Description
An extremely fine viola by Nathaniel Cross, London, 1731.
It is a mistake to think of Nathaniel Cross as simply a copyist of Jacob Stainer even though by the 1740s he styled himself “Stainiero” on some of his labels as the fashion for Stainer’s work came to dominate English taste. The Hills in their work Antonio Stradivari, His Life and Work expressed their confidence in Cross as one of the copyists, alongside Barak Norman and Daniel Parker, of Stradivari’s work during his lifetime. Many of his instruments show some evidence of his observation of Stradivari, but rarely amount to a copy. In fact, as he departed from Barak Norman’s workshop in 1724, moving to Piccadilly to work with John Barrett, he had begun to become a wide-reaching copyist, taking influences of the Roman maker, David Tecchler, from Bolzano, Matias Albani, and also old instruments. One small cello from 1724 is a near perfect interpretation of Gaspar da Salo’s work. In this viola, made after his return to the City of London and working in Aldermanbury, he combines the same kind of Stradivarian edgework that we find in Daniel Parker’s work with the deep arching also typical of Parker, but some concession towards Jacob Stainer. Similar blends of Cremonese influence and Stainer’s form appear particularly in the period after 1750 in Florence, and this viola is a compelling parallel to Lorenzo and Tomasso Carcassi’s work because it independently expresses the same confluence of elements.
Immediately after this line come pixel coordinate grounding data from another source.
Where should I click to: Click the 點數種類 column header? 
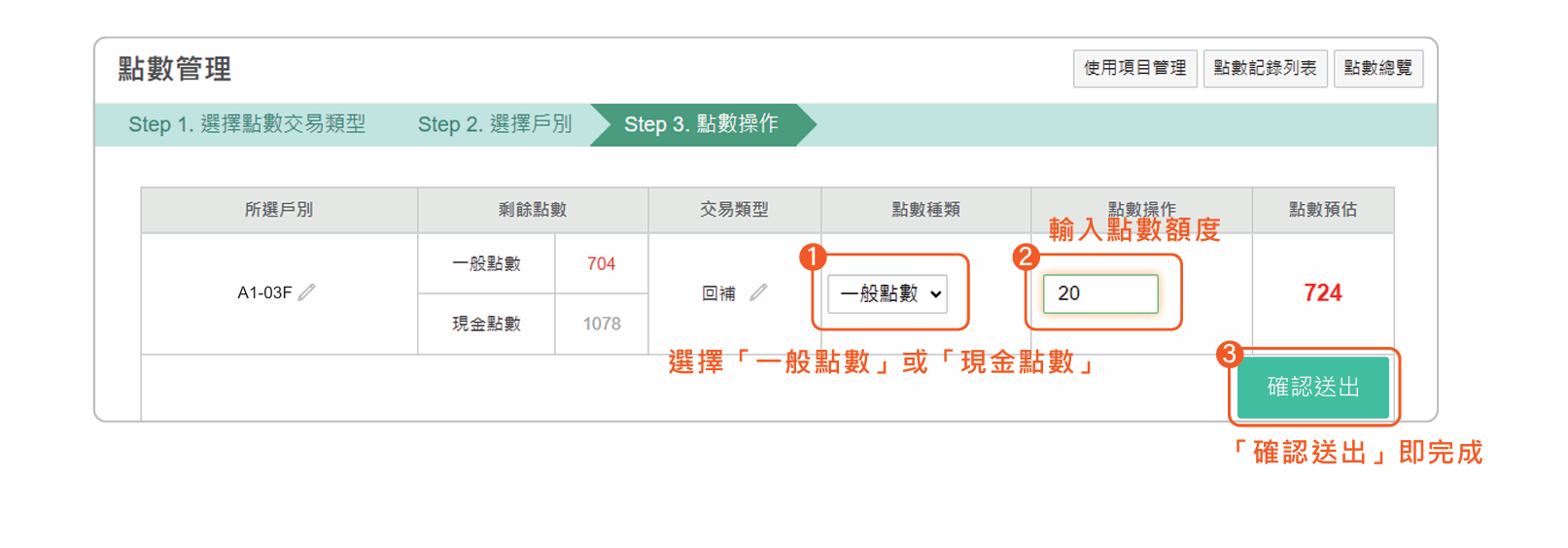925,210
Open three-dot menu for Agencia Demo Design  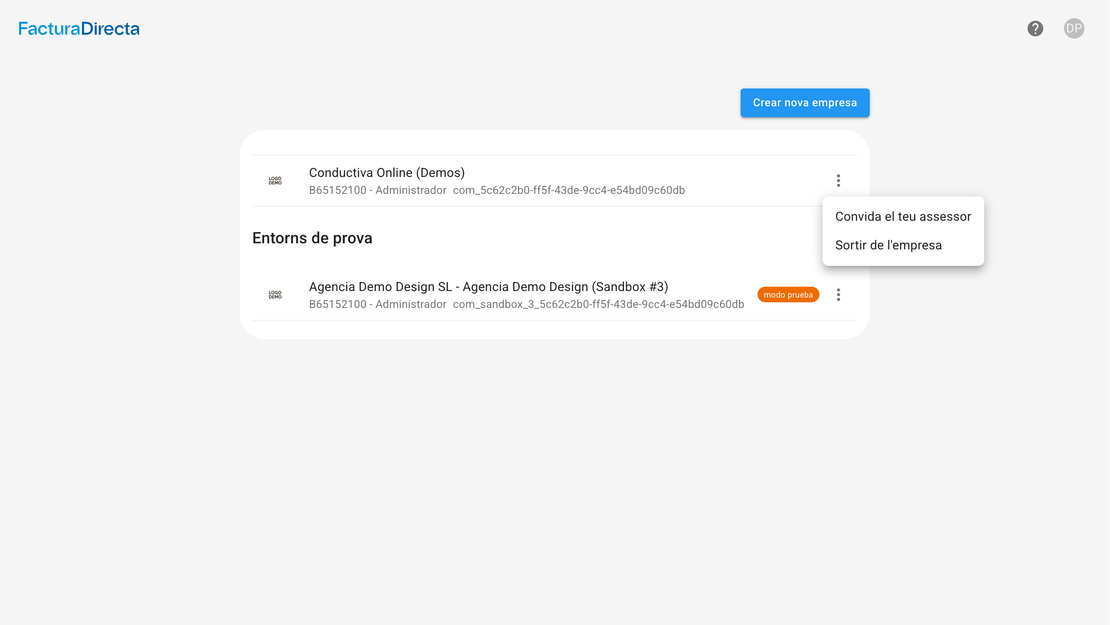pyautogui.click(x=838, y=295)
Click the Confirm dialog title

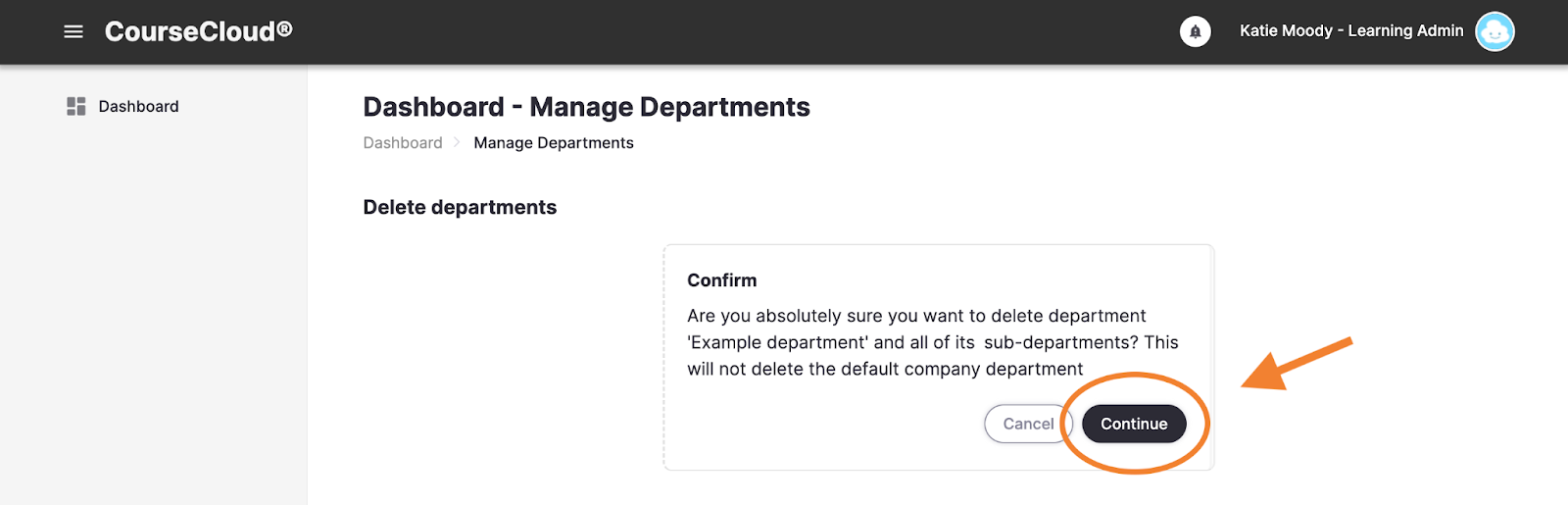[x=722, y=280]
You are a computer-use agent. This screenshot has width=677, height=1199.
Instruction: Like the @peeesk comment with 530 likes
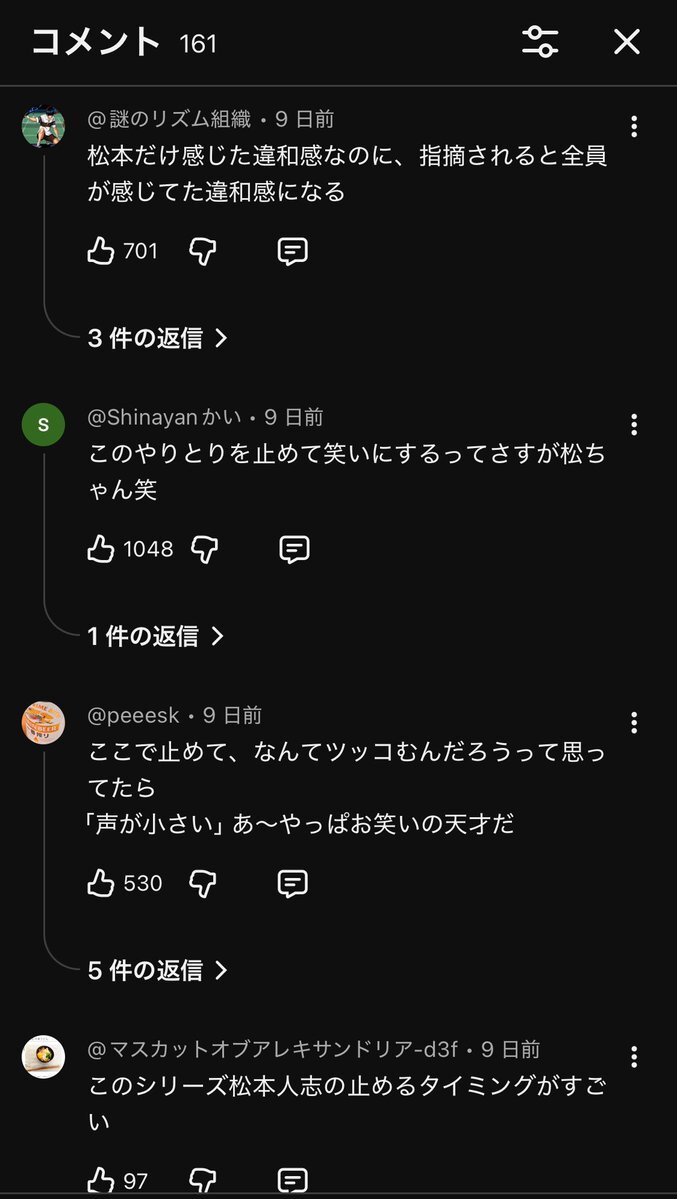[x=101, y=883]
The broad and full arching, like later Florentine instruments maintains a full curve rather than the more pinched outcome that Cross applied to his proper Stainer copies creating a more Italian outcome, but with a depth of arching that distinguishes the tonal character apart from the violin or the cello, the viola player’s ideal. During this time, violas made in England by Norman, Parker and Cross that conform to the classical Italian contralto size are as rarely found as they are in Italy, perhaps only finding demand from professional orchestras at a time that the trio sonata dominated domestic music. Everything about this instrument contributes to a truly exceptional tone.